Dark higher-form fields and triangle anomalies
Cypris Plantier, Christopher Smith

TL;DR
This paper explores how higher-form fields and triangle anomalies influence dark particle phenomenology, highlighting the two-photon decay mode as a key probe for distinguishing underlying dark field structures.
Contribution
It extends higher-form field frameworks to include fermionic triangle loops and compares their phenomenological implications with standard models.
Findings
Two-photon decay mode is highly sensitive to dark field realization.
Higher-form descriptions offer viable alternative frameworks for dark particle phenomenology.
Triangle anomalies significantly impact dark particle decay and production processes.
Abstract
Light scalar and vector particles admit non-trivial descriptions in terms of anti-symmetric higher-rank tensor fields.
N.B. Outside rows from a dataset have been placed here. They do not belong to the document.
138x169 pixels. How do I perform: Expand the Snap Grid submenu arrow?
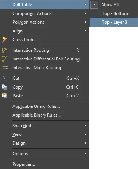(85, 125)
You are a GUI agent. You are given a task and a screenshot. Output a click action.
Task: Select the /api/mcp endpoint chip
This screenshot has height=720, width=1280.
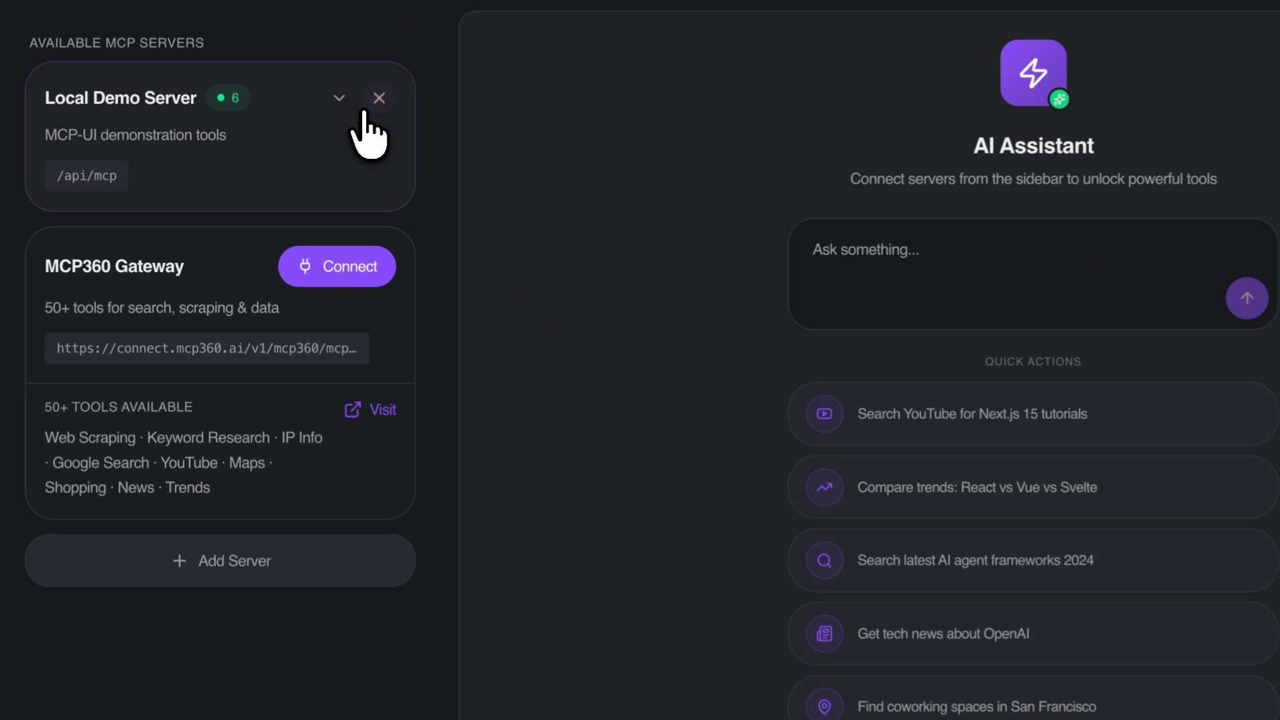click(86, 176)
Far from mere rewritings, these provide compelling alternative frameworks, leading to immediate phenomenological applications. In this paper, we extend the playground to include the contributions of fermionic triangle loops, and use these results to compare the standard and higher-form realizations for two phenomenological processes: the pair production of two dark particles and the decay of a dark particle in two photons. Though they all do show some dependencies on the chosen realizations for the spin-zero or the spin-one dark states, we find that the two-photon mode is particularly sensitive and could actually be our prime window into the true nature of the dark field.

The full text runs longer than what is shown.